The Tex-Mex bar snack might be a U.S. invention, but the cheese-filled chile has deeper roots south of the border.
If you were to take a survey of U.S. bar menus from the 1990s, you’d notice a few appetizers that appeared again and again—a veritable canon of greasy deliciousness. There were fried onions, in both ring and “blooming” form; piles of nachos; Buffalo wings; spinach-artichoke dip. But over the course of the decade, there was one clear rising star on the list, a newcomer that went from virtually unknown to ubiquitous: the jalapeño popper.
The snack as we now know it—a whole jalapeño filled with cheese, which is then roasted or fried (or both!), sometimes wrapped in a glistening ribbon of bacon—has deep roots in Mexico, namely the dish, chile relleno, which goes back to the 1800s or earlier. Indeed, the jalapeño popper’s flavor profile is similar to its ancestral stuffed pepper: the two share a beguiling combination of creaminess and spicy heat.
Poppers are smaller, however, the better for sharing by the platterful. Snack-sized stuffed chiles began to appear in the United States in the 1950s, when import stores in Texas started advertising a canned Mexican product consisting of “jalapeños stuffed with cheese, sardines, red snapper and shrimp.” By 1960, newspapers were running stuffed chile recipes, like one in the Austin American-Statesman that included an illustration of stuffed jalapeños and detailed instructions for filling with “ground beef, chicken, turkey, ham, or grated cheese of your choice.”
This period, not coincidentally, was also when Tex-Mex cuisine began to take the form we know today and to grow in popularity further north of the border. “Classic Tex-Mex … peaked in a kind of golden age (the color of melted Velveeta, no doubt) that lasted roughly from World War II to the Vietnam War,” Texas Monthly writer Patricia Sharpe explained in 2003. “During this two- to three-decade span, the spicy components of the combination plate became our most treasured, and most Texan, comfort food.”
Stuffed jalapeños fit within that geographic, cultural, and culinary framework.
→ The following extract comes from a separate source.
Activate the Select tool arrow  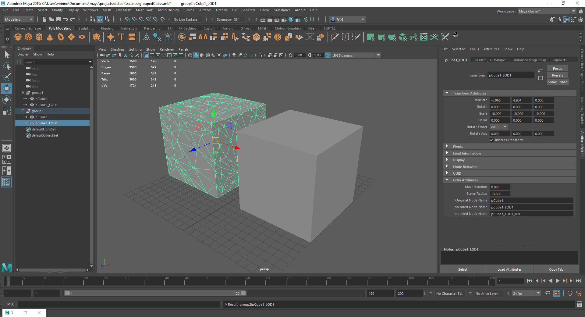pyautogui.click(x=7, y=55)
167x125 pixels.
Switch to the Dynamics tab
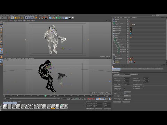point(133,69)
They started popping up in more and more newspaper recipes, restaurant ads, and event listings throughout the 1970s and early 1980s, occasionally under the name “armadillo eggs.” Initially, the fillings varied—one recipe, in the La Marque, Texas Times, called for tuna fish salad dressing mix—but gradually experimentation gave way to a more consistent recipe. By the time syndicated food columnist Dotty Griffith wrote an appreciation of the “spicy mouthfuls,” in 1989, she termed them “standard fare.”
Soon after, the jalapeño popper came into its cultural moment. It’s unclear exactly where the name originated. A food company in Wisconsin filed a trademark for the term in 1992, but it had already begun appearing on bar menus around Middle America at the time, like the one at the Time Out Lounge in Owensboro, Kentucky, which advertised jalapeño poppers among the assorted tasty freebies served at that year’s Kentucky Derby party.
The timing of the recipe’s snappy new name and the adoption of jalapeño poppers by a wide range of restaurants and party-throwers may have been coincidental, but the rebranding of an existing food seems to have lent it an air of novelty and cheekiness that went well with the overall fingerfood vibe. National chains quickly caught on, and by early 1995, both Applebee’s and TGI Friday’s had added jalapeño poppers to their menus, firmly fixing the dish in the culinary consciousness of the U.S.—as inescapable as anything by the Backstreet Boys or NSYNC.
Like so many other trends, jalapeño poppers caught on by shaking up a familiar formula. They diverged, though, by proving their staying power. TGI Friday’s started selling a frozen version in grocery stores. You can even find them on restaurant menus from Tokyo to Pretoria to Belgrade, The ’90s boom of jalapeño poppers may have passed, but their popularity, and deliciousness, endures.